The Salisbury saleroom Woolley & Wallis has taken a stunning £8,500 for a rare 17th Century silver-mounted ‘horn book’.
Circa 1690, with foliate scroll filigree decoration and a tapering handle, the ‘book’ was inset with a panel of the alphabet letters and the Lord’s prayer. It measured just 4½ inches, so I imagine it was once held by tiny hands, while read and recited by candlelight.
Horn books and the printed word share ancestry. They were introduced when printing with moveable type was popularised in Britain around 1450.
The first school books
They were the first school books, a child’s means of learning the alphabet, prayers and smatterings of literature. As such they are objects of bygone obscurity, unfamiliar to us now, and seldom seen, even in the antiques world.

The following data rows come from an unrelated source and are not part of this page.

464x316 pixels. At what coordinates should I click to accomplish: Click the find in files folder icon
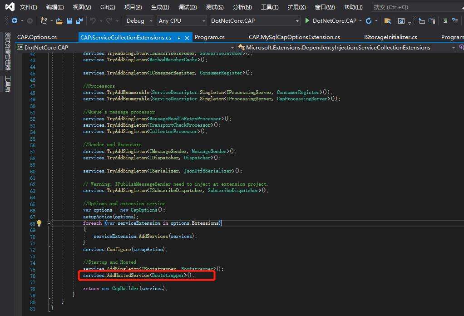(x=387, y=21)
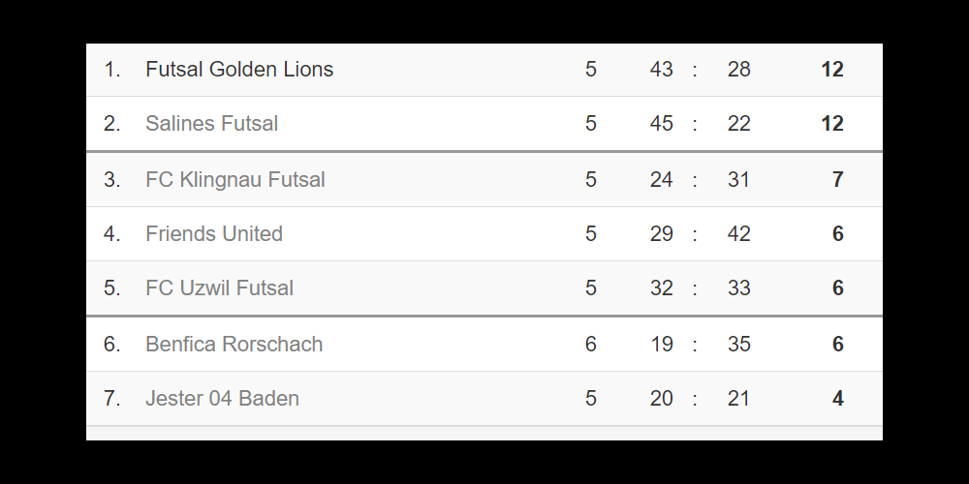Select the Friends United team link
The width and height of the screenshot is (969, 484).
tap(214, 234)
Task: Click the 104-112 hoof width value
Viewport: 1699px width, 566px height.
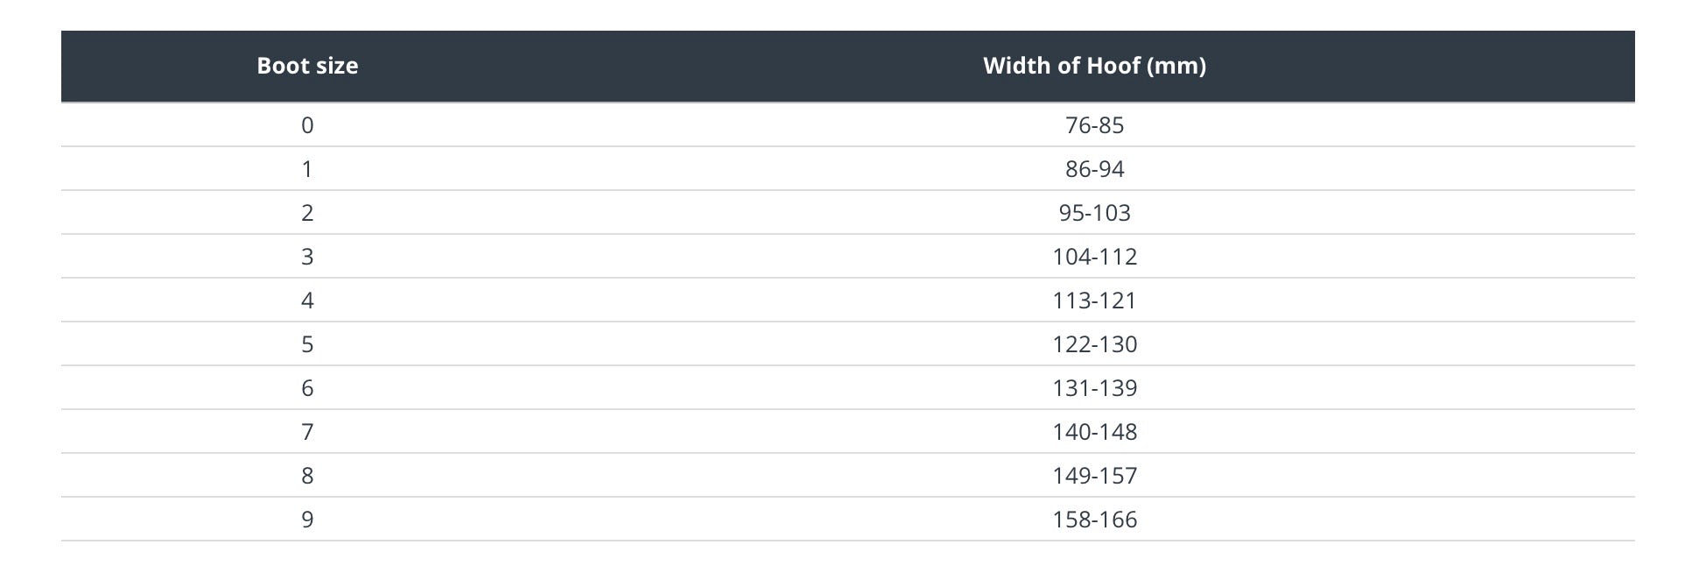Action: coord(1094,257)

Strictly speaking they were not books, but pieces of wood shaped like a dressing-table hand mirror. On their broad part was laid a sheet of written or printed parchment or paper and over this the transparent sheet of a horn was placed, hence the name.

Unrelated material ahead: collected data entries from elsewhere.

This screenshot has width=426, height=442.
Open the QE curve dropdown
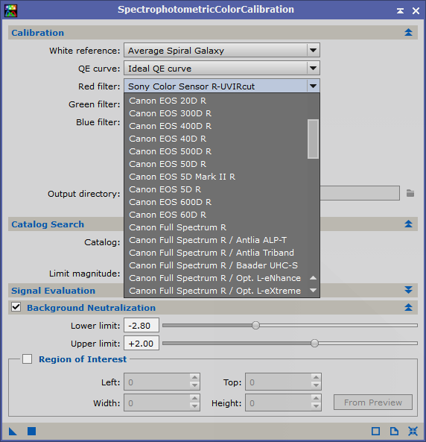(222, 69)
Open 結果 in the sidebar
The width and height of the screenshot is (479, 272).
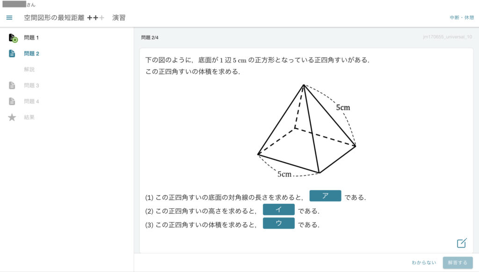click(29, 117)
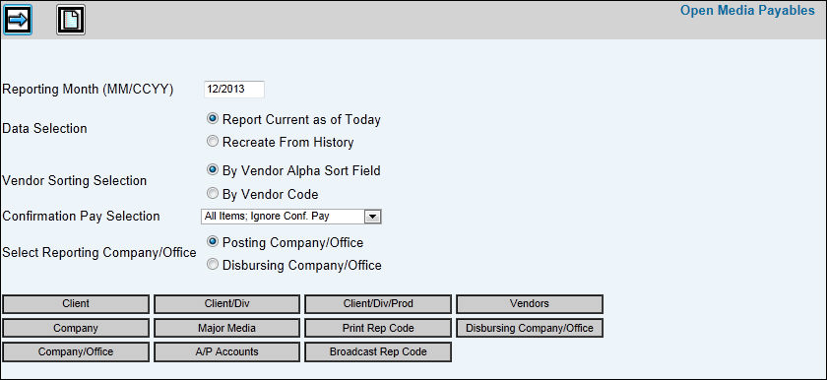Image resolution: width=827 pixels, height=380 pixels.
Task: Click the Disbursing Company/Office button
Action: pos(530,329)
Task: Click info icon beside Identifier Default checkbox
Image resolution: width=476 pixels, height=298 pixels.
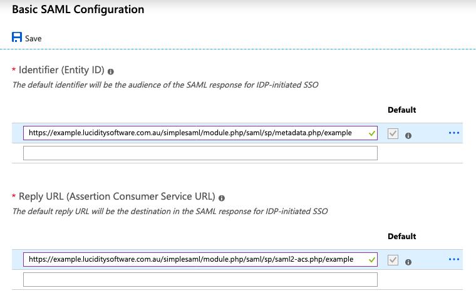Action: click(x=408, y=135)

Generally, there was a handle to hold it by, which often had a string, whereby the ‘book’ could be tied to a pupil’s waist or desk.

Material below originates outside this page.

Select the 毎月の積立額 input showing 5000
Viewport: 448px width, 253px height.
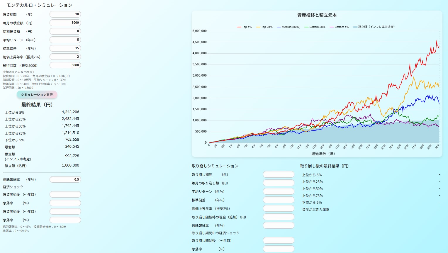(x=65, y=23)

The very earliest examples sometimes featured a cross at the beginning of the text to remind the child to make the sign of the cross before starting a lesson.
The reverse often showed a pattern, perhaps a saint or member of the royal family.
Scottish horn books are rarer still. An example printed by ‘E. Raban, Aberdene’ and carrying the date 1620, was offered at Sotheby’s in 1879.
It was bought by the British Museum for £15.